Miembro del cabildo que no lo entiendas así, estará sepultando su dignidad y mandando al basurero de la historia su paso por la representación popular, que implica valor para defender las causas del pueblo y sobre todo, la legalidad, una palabra que en la pasada administración anterior se pasaron por el arco del triunfo para cometer las peores aberraciones.
El anterior Secretario del Ayuntamiento JESÚS MARÍA GONZALEZ GARZA no tenía título profesional, lo vino a sacar hasta en el año 2021 ya para terminar; el tesorero municipal pasado JULIO CÉSAR ALVARADO RODRIGUEZ no era contador público ni tenía una profesión análoga como lo marcan las leyes y este último estuvo 5 años en el mismo cargo.

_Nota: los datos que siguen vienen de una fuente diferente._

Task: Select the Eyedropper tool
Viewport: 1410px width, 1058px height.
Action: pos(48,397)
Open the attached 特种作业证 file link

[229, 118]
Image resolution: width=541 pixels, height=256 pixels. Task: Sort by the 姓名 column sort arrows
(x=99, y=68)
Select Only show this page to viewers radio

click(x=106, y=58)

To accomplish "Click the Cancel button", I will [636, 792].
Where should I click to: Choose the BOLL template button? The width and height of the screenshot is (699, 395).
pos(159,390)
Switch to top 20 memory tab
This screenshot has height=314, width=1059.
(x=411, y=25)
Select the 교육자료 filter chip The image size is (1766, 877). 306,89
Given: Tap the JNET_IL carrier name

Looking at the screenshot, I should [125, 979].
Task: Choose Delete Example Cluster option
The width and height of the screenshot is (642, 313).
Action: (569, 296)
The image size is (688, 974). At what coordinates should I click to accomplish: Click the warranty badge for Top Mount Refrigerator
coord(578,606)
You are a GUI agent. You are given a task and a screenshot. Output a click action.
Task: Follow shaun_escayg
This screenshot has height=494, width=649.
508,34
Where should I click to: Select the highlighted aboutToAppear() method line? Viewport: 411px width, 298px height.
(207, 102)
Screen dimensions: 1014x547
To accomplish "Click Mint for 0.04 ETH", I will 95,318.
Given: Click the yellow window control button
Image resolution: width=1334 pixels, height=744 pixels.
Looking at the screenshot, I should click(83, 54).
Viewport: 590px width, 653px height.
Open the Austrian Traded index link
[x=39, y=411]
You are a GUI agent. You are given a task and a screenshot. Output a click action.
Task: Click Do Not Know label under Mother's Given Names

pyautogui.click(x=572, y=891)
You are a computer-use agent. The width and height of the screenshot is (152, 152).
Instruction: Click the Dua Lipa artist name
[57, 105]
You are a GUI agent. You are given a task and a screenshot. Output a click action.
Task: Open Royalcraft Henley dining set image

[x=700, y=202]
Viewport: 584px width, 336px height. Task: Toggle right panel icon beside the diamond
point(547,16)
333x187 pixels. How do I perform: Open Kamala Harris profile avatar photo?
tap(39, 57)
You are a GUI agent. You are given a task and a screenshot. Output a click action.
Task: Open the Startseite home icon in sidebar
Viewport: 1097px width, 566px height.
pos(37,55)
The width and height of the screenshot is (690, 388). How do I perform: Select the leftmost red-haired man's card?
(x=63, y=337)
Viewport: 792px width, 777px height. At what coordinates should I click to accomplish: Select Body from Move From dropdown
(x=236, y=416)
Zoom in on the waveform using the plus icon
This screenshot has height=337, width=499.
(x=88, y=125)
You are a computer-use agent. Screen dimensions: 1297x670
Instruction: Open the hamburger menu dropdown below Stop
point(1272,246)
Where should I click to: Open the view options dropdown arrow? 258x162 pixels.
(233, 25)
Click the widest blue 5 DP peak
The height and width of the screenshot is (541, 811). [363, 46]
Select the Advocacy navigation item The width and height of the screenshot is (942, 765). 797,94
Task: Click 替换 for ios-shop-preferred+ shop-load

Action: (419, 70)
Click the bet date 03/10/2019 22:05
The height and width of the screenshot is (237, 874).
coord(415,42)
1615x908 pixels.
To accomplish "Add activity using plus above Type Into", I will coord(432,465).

En la anterior administración decían que las leyes se hicieron para violarlas, pero en este nuevo gobierno municipal, donde se estrenan muchas caras nuevas de la política, comenzando por la alcaldesa MAYBELLA RAMÍREZ SALDÍVAR, se mira que hay la intención de hacer las cosas bien, respetando el marco legal.
De ahí que las discrepancias en el cabildo deben considerarse además de normales, como necesarias; los conceptos se enriquecen con la variedad de ideas y los temas se perfeccionan cuando los acuerdos comunes, surgen del respeto a las leyes que rigen en este caso, el ejercicio de la administración publica.